SECTION 5. COMMITTEES – The Board of Directors may, by resolution or resolutions passed by a majority of the whole Board of Directors, designate one or more committees, each committee to consist of one or more directors of the Corporation.

Any such committee, to the extent provided in the resolution of the Board of Directors, or in these By-Laws, shall have and may exercise all the powers and authority of the Board of Directors in the management of the business and affairs of the Corporation.

SECTION 6. MEETINGS – The newly elected directors may hold their first meeting for the purpose of organization and the transaction of business, if a quorum be present, immediately after the annual meeting of the stockholders; or the time and place of such meeting may be fixed by consent of all the Directors.

Regular meetings of the Board of Directors may be held without notice at such places and times as shall be determined from time to time by resolution of the Board of Directors.

Special meetings of the Board of Directors may be called by the Chairman or the President, or by the Secretary on the written request of any director, on at least one day’s notice to each director (except that notice to any director may be waived in writing by such director) and shall be held at such place or places as may be determined by the Board of Directors, or as shall be stated in the notice of the meeting.

Unless otherwise restricted by the Certificate of Incorporation of the Corporation or these By-Laws, members of the Board of Directors, or any committee designated by the Board of Directors, may participate in any meeting of the Board of Directors or any committee thereof by means of a conference telephone or similar communications equipment by means of which all persons participating in the meeting can hear each other, and such participation in a meeting shall constitute presence in person at the meeting.

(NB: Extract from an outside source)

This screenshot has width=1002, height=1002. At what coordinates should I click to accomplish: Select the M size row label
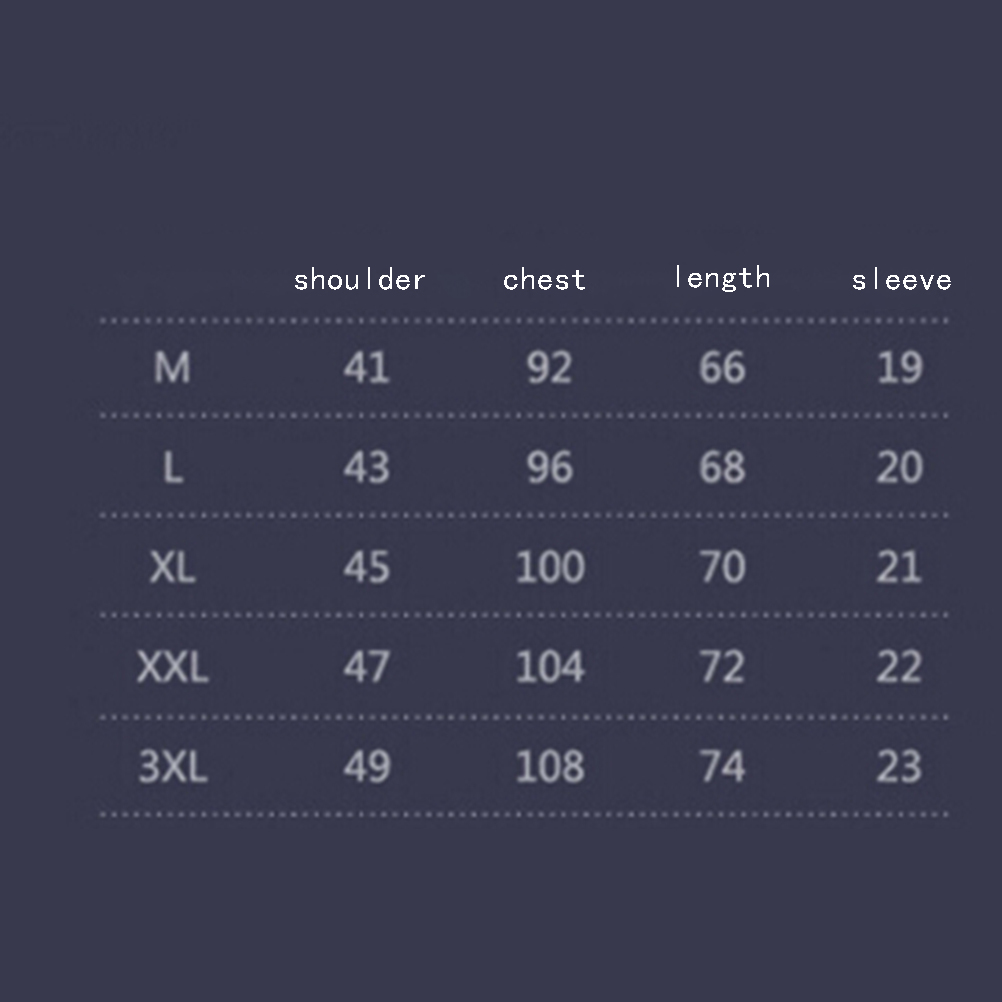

SECTION 7. QUORUM – A majority of the Directors shall constitute a quorum for the transaction of business. If at any meeting of the Board of Directors there shall be less than a quorum present, a majority of those present may adjourn the meeting from time to time until a quorum is obtained, and no further notice thereof need be given other than by announcement at the meeting which shall be so adjourned. The vote of the majority of the Directors present at a meeting at which a quorum is present shall be the act of the Board of Directors unless the Certificate of Incorporation of the Corporation or these By-Laws shall require the vote of a greater number.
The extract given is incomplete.